Los Candidatos

Trump o el triunfo de la América del odio y el show

ELECCIONES EEUU

B.M.H. | Viernes 04 de noviembre de 2016
El magnate se ha impuesto a todo y a todos para llegar con opciones reales a la recta final de campaña.

Si algo hay que reconocerle a Donald Trump es que ha sabido ponerse el mundo por montera y seguir siendo, de principio a fin, fiel a sí mismo en el fondo y en la forma. Seguramente ese haya sido su principal activo de cara a un electorado harto de una vieja guardia republicana completamente desconectada de la realidad de las clases medias y bajas del país, las más afectadas por la reciente crisis económica.

Ese desazón conservador, con grandes dosis de populismo y el show mediático que siempre han acompañado al candidato conservador, han sido la gasolina perfecta para que un aspirante que apenas contaba con respaldo y credibilidad al comienzo de las primarias se haya convertido en la gran esperanza de esa mitad de Estados Unidos blanca, de derechas y rural que se siente despreciada por ocho años de Barack Obama en la Casa Blanca.

Solo así se explica que un candidato a presidir la primera potencia del planeta se haya valido de insultos, menosprecios, manipulaciones y toda clase de argucias para postularse como primera figura republicana a la Casa Blanca. Pero es que así es Donald Trump, ahora y siempre. El multimillonario, arruinado dos veces por el camino y con miles de acusaciones por acoso laboral y abuso de poder entre sus empleados, se ha jactado siempre de ser la personificación del sueño americano. Trabajo duro y el "tanto tienes, tanto vales" para justificar lo demás.

Sin embargo, Trump es en gran medida fachada por encima de todo.

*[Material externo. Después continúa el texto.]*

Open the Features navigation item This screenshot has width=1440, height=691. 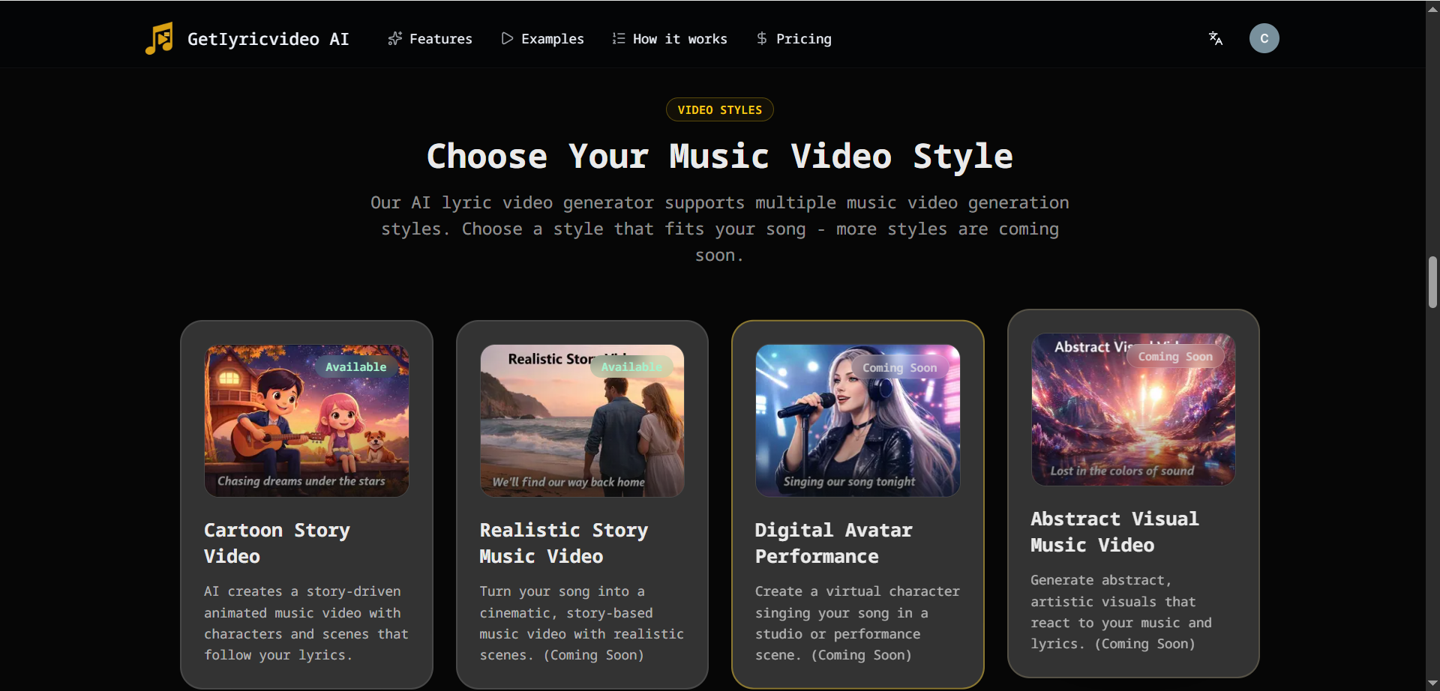pos(440,38)
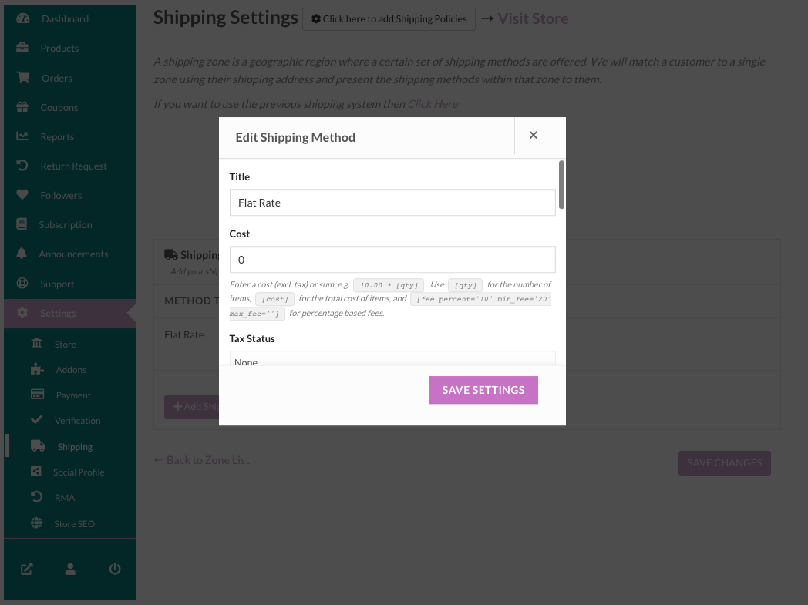Click the add Shipping Policies button

click(x=389, y=19)
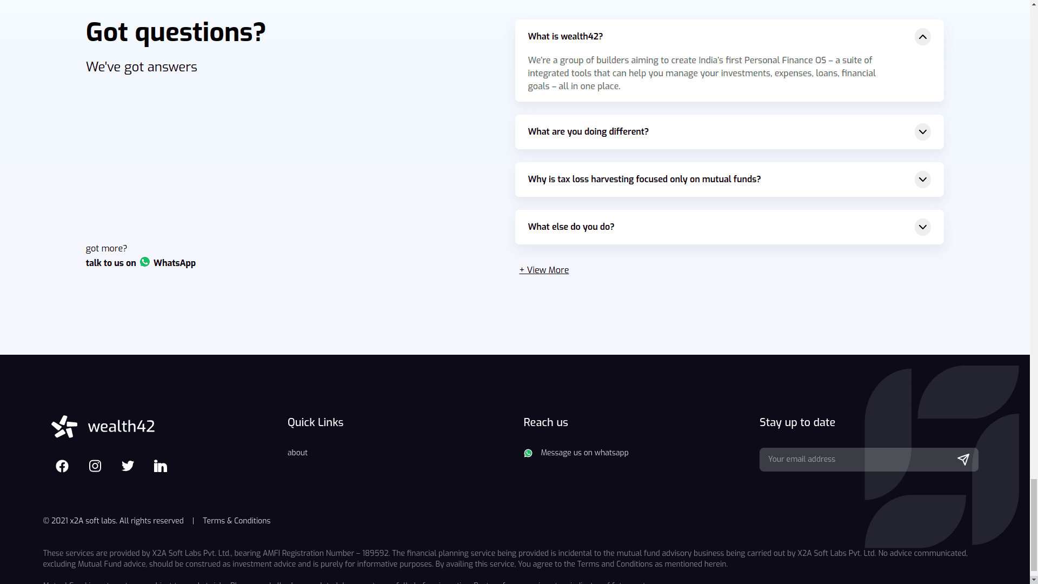Click the 'WhatsApp' text link under 'got more?'
Screen dimensions: 1038x584
click(175, 263)

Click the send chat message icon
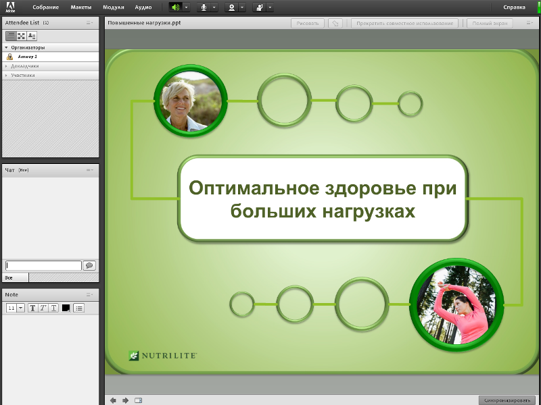pos(89,265)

La mayoría de sus propuestas no pueden llevarse a cabo por puro mandato constitucional y las demás por imposibilidad práctica, como la de congelar las cuentas bancarias de 40 millones de inmigrantes hasta que demuestren su situación regular en el país. Pero él es así, prometo a ver si cuela... y cuela.

Tal es la rabia contenida de millones de americanos contra el sistema y contra lo que representa Washington que votarán al que más ilusión, por muy vacío que este sea, les insufle. Trump ha sabido aglutinar todo ese hastío y reconducirlo hacia sus intereses presidenciales. Luego, una vez lograda la Casa Blanca, ya se verá, porque una cosa es hablar y otra hacer, y el magnate es sospechoso habitual de quedarse en la verborrea.

Lo que ya cuenta en su tanteo es haber volteado por completo al Partido Republicano, con cuya cúpula está frontalmente enemistado simplemente por no plegarse a sus designios. Trump se ha llevado a las grandes apuestas de presente y futuro del GOP sin apenas oposición. Por el camino se han quedado nombres como los Ted Cruz, Marco Rubio, Jeb Bush, Chris Christie, Rand Paul, Rick Santorum, John Kasich o Ben Carson. Todos carne de funeral al paso del show del flequillo rubio.

Ahora, en la recta final de campaña, cuando el voto de castigo empezaba a hacerle mella, los escándalos de Clinton aireados por el FBI le han dado renovadas energías y opciones y llega al martes crucial con sus posibilidades. Por ahora va por detrás en intención de voto directo y en recuento electoral, pero si algo ha sabido hacer ver Trump es que sabe navegar contracorriente y cuando la cosa se reduce a una lucha de masas, él está encantado porque sabe que, en esencia, la masa es tonta. Ese es su as en la manga.